Collected data -

<<<<

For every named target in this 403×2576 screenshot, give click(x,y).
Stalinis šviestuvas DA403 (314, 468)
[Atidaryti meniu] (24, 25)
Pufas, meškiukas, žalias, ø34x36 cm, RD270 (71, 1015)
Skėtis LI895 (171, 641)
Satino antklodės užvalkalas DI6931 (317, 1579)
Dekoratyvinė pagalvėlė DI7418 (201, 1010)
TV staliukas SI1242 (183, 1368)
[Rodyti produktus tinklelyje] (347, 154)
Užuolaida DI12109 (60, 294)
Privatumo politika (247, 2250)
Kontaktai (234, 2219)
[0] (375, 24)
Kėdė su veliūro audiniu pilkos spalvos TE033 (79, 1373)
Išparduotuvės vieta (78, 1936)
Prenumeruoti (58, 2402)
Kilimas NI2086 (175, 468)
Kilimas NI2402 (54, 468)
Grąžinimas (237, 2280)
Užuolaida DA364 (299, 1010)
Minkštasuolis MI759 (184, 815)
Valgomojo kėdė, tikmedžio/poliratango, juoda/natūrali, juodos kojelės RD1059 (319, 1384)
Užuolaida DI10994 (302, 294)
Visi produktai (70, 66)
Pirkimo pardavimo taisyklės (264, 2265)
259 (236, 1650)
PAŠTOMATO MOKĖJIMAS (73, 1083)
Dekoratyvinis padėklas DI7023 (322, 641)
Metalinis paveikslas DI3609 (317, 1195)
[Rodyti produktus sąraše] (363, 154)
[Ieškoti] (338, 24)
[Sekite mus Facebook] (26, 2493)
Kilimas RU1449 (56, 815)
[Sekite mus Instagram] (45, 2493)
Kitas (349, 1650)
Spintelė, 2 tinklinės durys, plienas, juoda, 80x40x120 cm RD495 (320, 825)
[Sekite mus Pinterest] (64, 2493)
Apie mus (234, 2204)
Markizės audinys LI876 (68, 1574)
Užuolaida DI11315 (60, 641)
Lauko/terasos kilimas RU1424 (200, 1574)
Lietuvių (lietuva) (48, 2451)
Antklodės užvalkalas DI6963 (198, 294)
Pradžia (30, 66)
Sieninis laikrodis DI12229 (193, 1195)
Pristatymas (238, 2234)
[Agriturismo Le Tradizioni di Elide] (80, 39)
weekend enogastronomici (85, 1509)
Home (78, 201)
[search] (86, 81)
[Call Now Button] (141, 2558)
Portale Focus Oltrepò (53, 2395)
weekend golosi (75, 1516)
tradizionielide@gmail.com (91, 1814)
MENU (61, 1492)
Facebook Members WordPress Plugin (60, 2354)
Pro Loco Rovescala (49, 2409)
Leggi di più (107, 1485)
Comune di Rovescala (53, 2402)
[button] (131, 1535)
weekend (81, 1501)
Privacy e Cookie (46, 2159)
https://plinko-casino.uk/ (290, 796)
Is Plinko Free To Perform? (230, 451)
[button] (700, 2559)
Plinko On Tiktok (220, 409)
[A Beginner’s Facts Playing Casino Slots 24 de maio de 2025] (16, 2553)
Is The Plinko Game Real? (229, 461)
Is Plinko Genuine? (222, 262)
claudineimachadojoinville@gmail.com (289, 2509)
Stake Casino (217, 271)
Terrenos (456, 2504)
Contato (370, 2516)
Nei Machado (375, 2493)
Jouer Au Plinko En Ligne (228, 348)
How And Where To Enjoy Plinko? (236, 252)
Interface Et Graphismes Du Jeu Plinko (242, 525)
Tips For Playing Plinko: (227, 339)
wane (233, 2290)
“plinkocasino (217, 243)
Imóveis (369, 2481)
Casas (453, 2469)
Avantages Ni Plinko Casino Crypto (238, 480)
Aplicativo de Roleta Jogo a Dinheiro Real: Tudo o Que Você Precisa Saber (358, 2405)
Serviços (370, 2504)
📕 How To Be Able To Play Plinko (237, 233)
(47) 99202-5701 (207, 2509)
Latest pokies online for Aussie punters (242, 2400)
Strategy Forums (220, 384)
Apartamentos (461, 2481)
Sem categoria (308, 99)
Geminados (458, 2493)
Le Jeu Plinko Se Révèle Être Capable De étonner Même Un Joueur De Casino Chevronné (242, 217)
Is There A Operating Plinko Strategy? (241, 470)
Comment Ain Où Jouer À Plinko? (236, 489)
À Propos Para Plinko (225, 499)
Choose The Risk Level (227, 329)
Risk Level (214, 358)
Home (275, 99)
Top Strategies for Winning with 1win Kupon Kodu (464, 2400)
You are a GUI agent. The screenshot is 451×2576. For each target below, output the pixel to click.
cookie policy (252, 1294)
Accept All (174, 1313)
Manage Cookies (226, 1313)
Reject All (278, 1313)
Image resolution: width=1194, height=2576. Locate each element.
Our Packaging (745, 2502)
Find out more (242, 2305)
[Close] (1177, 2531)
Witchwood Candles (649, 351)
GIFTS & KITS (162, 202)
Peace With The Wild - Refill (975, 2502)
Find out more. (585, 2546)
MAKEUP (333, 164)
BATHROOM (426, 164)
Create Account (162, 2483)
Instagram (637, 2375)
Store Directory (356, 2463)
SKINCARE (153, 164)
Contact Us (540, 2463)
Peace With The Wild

>>>>

TASK ITEM - Once you reach the line with "Plinko (237, 233)" in the data above, copy it and every line after it exactly, up to and including the line with "Le Jeu Plinko".

REPLY -
📕 How To Be Able To Play Plinko (237, 233)
(47) 99202-5701 (207, 2509)
Latest pokies online for Aussie punters (242, 2400)
Strategy Forums (220, 384)
Apartamentos (461, 2481)
Sem categoria (308, 99)
Geminados (458, 2493)
Le Jeu Plinko Se Révèle Être Capable De étonner Même Un Joueur De Casino Chevronné (242, 217)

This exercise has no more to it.